Theories for this disconnect abound. Our system is wasteful, some providers are overpaid, insurance companies skim too much and too many Americans don’t take care of themselves. All of those things are true, but there is more.

Elena Marks, CEO of Houston’s Episcopal Health Foundation, suggests that Americans confuse health with health care, and if we focus on the former, we won’t need as much of the latter.

“Health is a state of complete physical, mental and social well-being.”
Elena Marks, Episcopal Health Foundation

“Health is a state of complete physical, mental and social well-being, and not just the absence of disease,” Marks said in a lecture last week at Rice University’s Baker Institute, where she is a fellow. “What if the health care industry were responsible for health, not just medical services?”

Researchers at the University of Wisconsin and the Robert Wood Johnson Foundation have studied the healthiest counties in America and discovered which factors contribute to health: 40 percent is attributable to wealth and social status, 30 percent to behavior, 20 percent to clinical care and 10 percent to the environment.

The U.S. spends 97 percent of its health funds on clinical care, and only 3 percent on public health, which addresses health problems caused by poverty, behavioral issues and environmental factors. Evidence from other countries and U.S. pilot programs shows we could spend less overall if we focused more on the other factors.

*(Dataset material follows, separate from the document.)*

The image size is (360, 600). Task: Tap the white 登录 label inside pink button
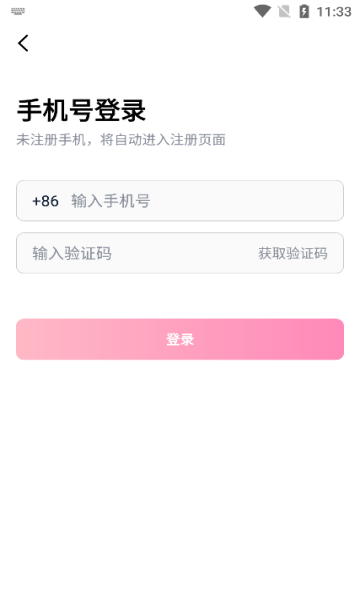[180, 339]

This reality, though, collides with ideology. While most Americans find it acceptable to provide emergency care, conservatives who value self-sufficiency oppose providing a helping hand for people who struggle to meet their basic needs, even if it saves money in the long run.

For example, U.S. law requires hospitals and doctors to provide emergency treatment without regard for the patient’s ability to pay. The U.S. also socializes the cost of care, requiring large companies to offer insurance, encouraging people to enroll and collecting taxes to pay for those without coverage.

This money collected from healthy people goes to care for the ill and injured.

Opposition grows, though, if you suggest spending money to keep people from getting ill or injured in the first place. Such as guaranteeing access to enough food, a safe place to live or offering help for behavioral problems.

The Episcopal Health Foundation wants to focus on improving health, not paying for care.

For example, if a child from a low-income family is suffering frequent asthma attacks, Marks sends someone to check for problems at home. If black mold is growing on the walls, or the house is infected with pests, fixing those problems is cheaper than recurrent visits to the emergency room for asthma attacks, Marks said.

Doctors can’t prescribe a home repair, even if it would save money.

When a homeless man kept showing up in the ER, Episcopal Health paid for a social worker to help him for a year to get his life straight. His ER visits dropped 68 percent, cost of care fell 86 percent, and he reported a 144 percent increase in his quality of life based on a self-assessment before and after the program.

Sending people to teach people with diabetes how to cook healthier meals, free gym memberships and better public parks have all shown great success changing behavior. Opening a greengrocer in a food desert improves the health of entire communities.

These interventions are cheaper than providing care. And they are routine in the countries that have healthier populations and spend half as much on health care.

We don’t need to spend a penny more; we need to spend our trillions more wisely. But that will require us to focus on outcomes rather than ideology.